In figure \ref{timestep}, the resulting energy drift at various time
steps for both the symplectic step and quaternion integration schemes
is compared. All of the 1000 SSD particle simulations started with the
same configuration, and the only difference was the method for
handling rotational motion. At time steps of 0.1 and 0.5 fs, both
methods for propagating particle rotation conserve energy fairly well,
with the quaternion method showing a slight energy drift over time in
the 0.5 fs time step simulation. At time steps of 1 and 2 fs, the
energy conservation benefits of the symplectic step method are clearly
demonstrated. Thus, while maintaining the same degree of energy
conservation, one can take considerably longer time steps, leading to
an overall reduction in computation time.

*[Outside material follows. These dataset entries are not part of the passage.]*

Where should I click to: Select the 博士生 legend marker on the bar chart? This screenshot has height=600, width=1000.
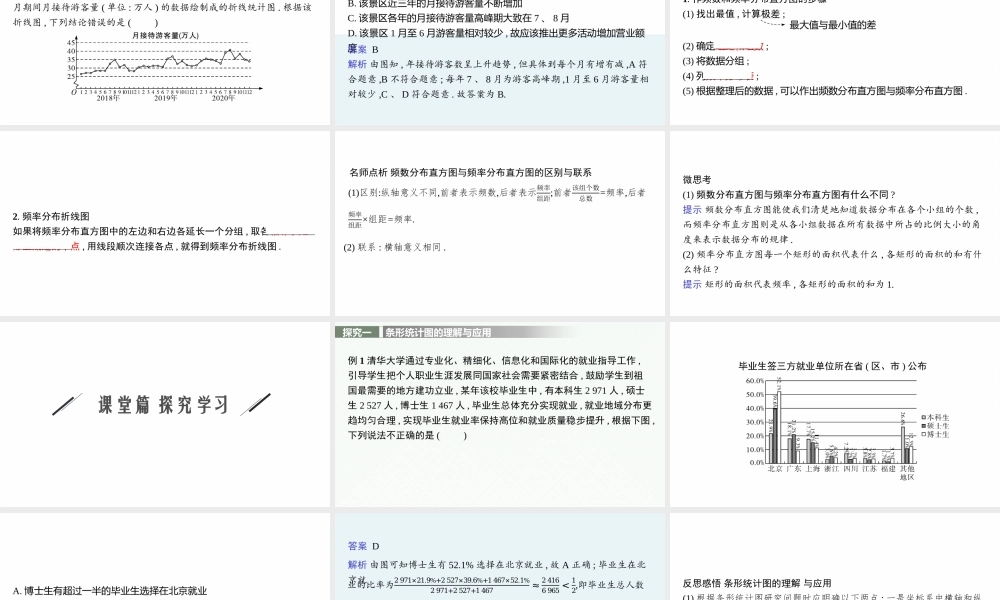tap(923, 433)
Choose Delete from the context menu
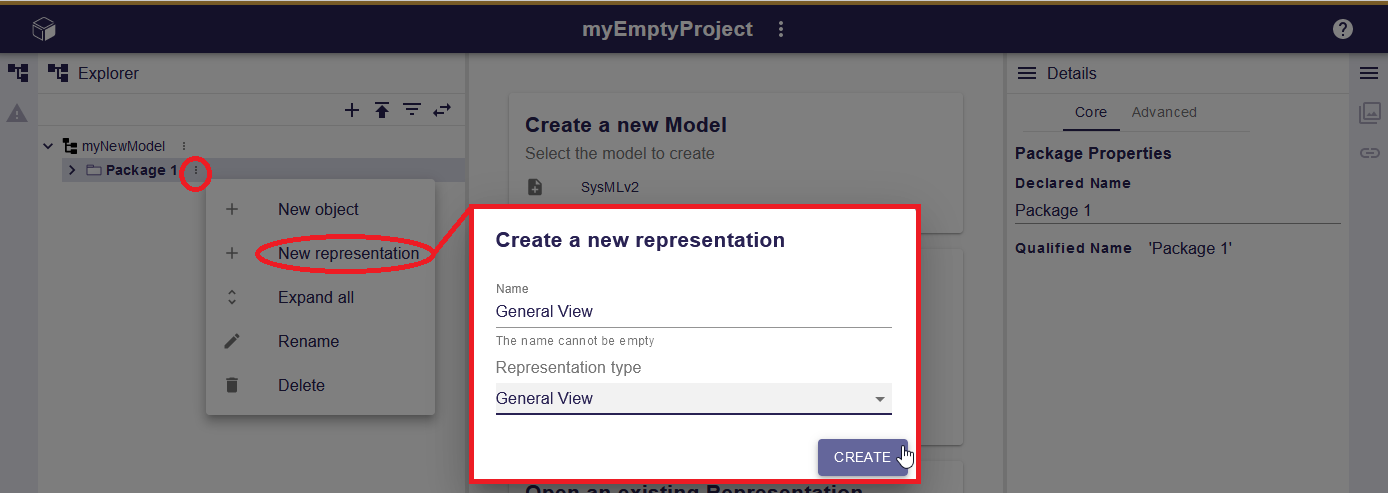The width and height of the screenshot is (1388, 493). (301, 385)
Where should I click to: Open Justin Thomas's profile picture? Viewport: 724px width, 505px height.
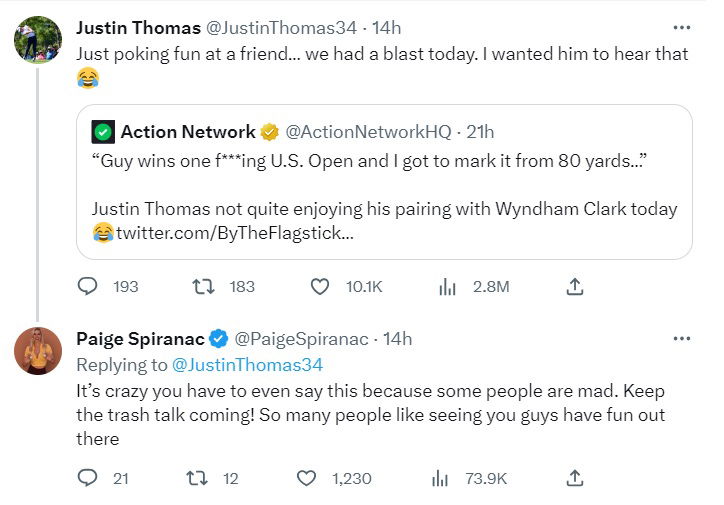36,39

Energy drift in these SSD particle simulations was unnoticeable for
time steps up to three femtoseconds. A slight energy drift on the
order of 0.012 kcal/mol per nanosecond was observed at a time step of
four femtoseconds, and as expected, this drift increases dramatically
with increasing time step. To insure accuracy in the constant energy
simulations, time steps were set at 2 fs and kept at this value for
constant pressure simulations as well.


\subsection{\label{sec:extended}Extended Systems for other Ensembles}

{\sc oopse} implements a number of extended system integrators for
sampling from other ensembles relevant to chemical physics.  The
integrator can selected with the {\tt ensemble} keyword in the
{\tt .bass} file:

\begin{center}
\begin{tabular}{lll}
{\bf Integrator} & {\bf Ensemble} & {\bf {\tt .bass} line} \\
NVE & microcanonical & {\tt ensemble = ``NVE''; } \\
NVT & canonical & {\tt ensemble = ``NVT''; } \\
NPTi & isobaric-isothermal (with isotropic volume changes) & {\tt
ensemble = ``NPTi'';} \\
NPTf & isobaric-isothermal (with changes to box shape) & {\tt
ensemble = ``NPTf'';} \\
NPTxyz & approximate isobaric-isothermal & {\tt ensemble =
``NPTxyz'';} \\
 &  (with separate barostats on each box dimension) &
\end{tabular}
\end{center}

The relatively well-known Nos\'e-Hoover thermostat is implemented in
{\sc oopse}'s NVT integrator.  This method couples an extra degree of
freedom (the thermostat) to the kinetic energy of the system, and has
been shown to sample the canonical distribution in the system degrees
of freedom while conserving a quantity that is, to within a constant,
the Helmholtz free energy.

NPT algorithms attempt to maintain constant pressure in the system by
coupling the volume of the system to a barostat.  {\sc oopse} contains
three different constant pressure algorithms.  The first two, NPTi and
NPTf have been shown to conserve a quantity that is, to within a
constant, the Gibbs free energy.  The Melchionna modification to the
Hoover barostat is implemented in both NPTi and NPTf.  NPTi allows
only isotropic changes in the simulation box, while box {\it shape}
variations are allowed in NPTf.  The NPTxyz integrator has {\it not}
been shown to sample from the isobaric-isothermal ensemble.  It is
useful, however, in that it maintains orthogonality for the axes of
the simulation box while attempting to equalize pressure along the
three perpendicular directions in the box.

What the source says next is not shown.